Justice in action: How we can address the school-to-prison pipeline

**The Edvocate is pleased to publish guest posts as way to fuel important conversations surrounding P-20 education in America. The opinions contained within guest posts are those of the authors and do not necessarily reflect the official opinion of The Edvocate or Dr. Matthew Lynch.**

A guest post by Julian Vasquez Heilig

Why are we sending droves of young Black and Brown students into the school-to-prison pipeline via our harsh discipline policies when there are better alternatives?

In this newly published chapter in the Handbook of Urban Educational Leadership, we examine a unique peer run youth court at an urban middle school to contextualize social justice in action. The youth court was developed through a collaborative partnership with the local university’s law school and the administrators and teachers of a high poverty, high minority inner city middle school in Texas. Social justice leaders from both institutions identified a troubling trend: students from the middle school were being increasingly tracked into the juvenile justice system. Relying on the theoretical principles of social justice leadership, we explore the principal and school leaders’ implementation of the youth court and their decisions and challenges over three years of the program’s operation. In addition, we delved into the design of the program’s core curriculum based on a restorative justice model that is built upon the foundations of social justice: inclusion and respect. With the backdrop of punitive disciplinary policies, we highlight the courage and commitment of school leaders to go against the grain and fashion an alternative disciplinary program that is significantly changing the trajectories of at-risk youth.

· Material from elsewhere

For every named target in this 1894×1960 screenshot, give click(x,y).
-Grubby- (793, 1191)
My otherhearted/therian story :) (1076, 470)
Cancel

What is a Youth Court?      

The youth court model in many ways mirrors traditional adult courts. Teachers, school officials or police can offer juveniles the option of youth court following their arrest, or after referrals. To qualify for the youth court, juveniles must admit guilt. The youth court is responsible for determining the consequences of the action, taking into account any material put before it by the juvenile or other parties. The entire court, including judge, attorneys, jurors, bailiff and clerk are student peers. If a juvenile declines to go to youth court, he or she may be subject to a referral to juvenile court, a criminal record and the penalties that may be imposed including fines and possible confinement to a juvenile detention center (Poch, 2000).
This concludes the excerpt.